Metadata-Version: 2.1
Name: parseify
Version: 0.6
Summary: Get any information from any website you need.
Author: Juan Camilo Lopez
License: MIT
Description-Content-Type: text/markdown
Requires-Dist: requests
Requires-Dist: lxml
Requires-Dist: openai

# Parseify

Get any information from any website you need.

## Installation

```bash
pip install parseify
```

## Usage

```python
from parseify import OpenAIParser, RequestsScraper, ScraperAPIScraper, ScrapingBeeScraper, WebsiteAnalyzer

# Initialize the library

scraper = ScrapingBeeScraper(api_key="your-api-key-here")
parser = OpenAIParser(api_key="your-api-key-here")
analyzer = WebsiteAnalyzer(scraper_engine=scraper, parser_engine=parser)

# Define schema
schema = {
    "mission": "La mission de l'entreprise",
    "news": "Actualités de l'entreprise",
}

# Analyze a website
results = analyzer.analyze("https://mistral.ai/fr/", schema)
print(results)
```

Will return: 
```json
{
  "mission": "We lead the market of open source generative technologies to bring trust and transparency in the field and foster decentralised technology development.",
  "news": "Mistral is introducing new products and services including a free API, improved pricing for their services, and a moderation service for text content detection.
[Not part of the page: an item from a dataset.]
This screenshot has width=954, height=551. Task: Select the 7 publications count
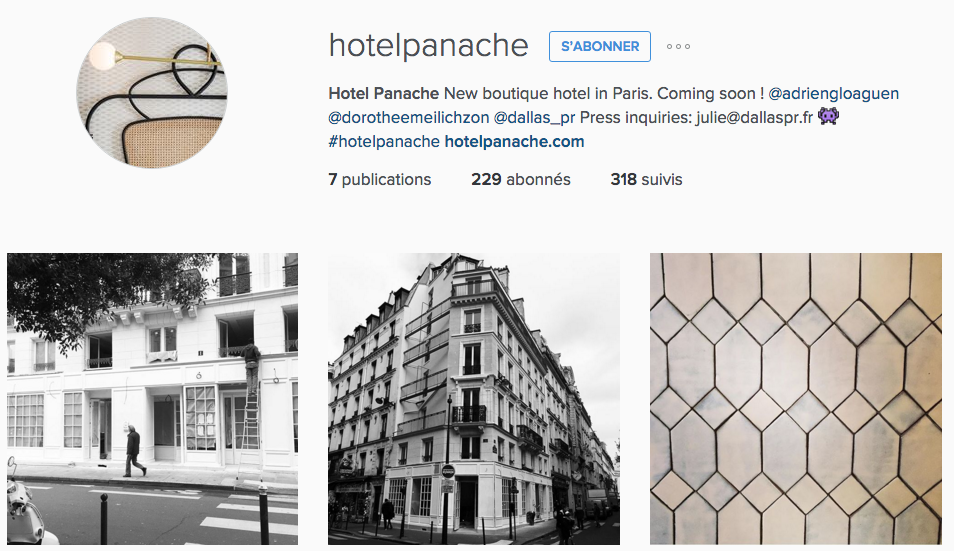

They have also announced the Mistral Small and Pixtral Large models, aimed at AI builders.",
  "visited_links": [
    "https://mistral.ai/fr/",
    "https://mistral.ai/news"
  ],
  "logos": [],
  "favicon": "https://mistral.ai/images/favicon/apple-touch-icon.png"
}

```

## Available scrapers

Currently, the library supports the following scrapers:

**ScraperAPI**
``` 
scraper = ScraperAPIScraper(api_key="", render=True)
```

**ScrapingBee**
```
scraper = ScrapingBeeScraper(api_key="", render=True)
```

**Default HTTP request**
```
scraper = RequestsScraper()
```

JS rendering (supported by ScraperAPI and ScrapingBee) is often recommended.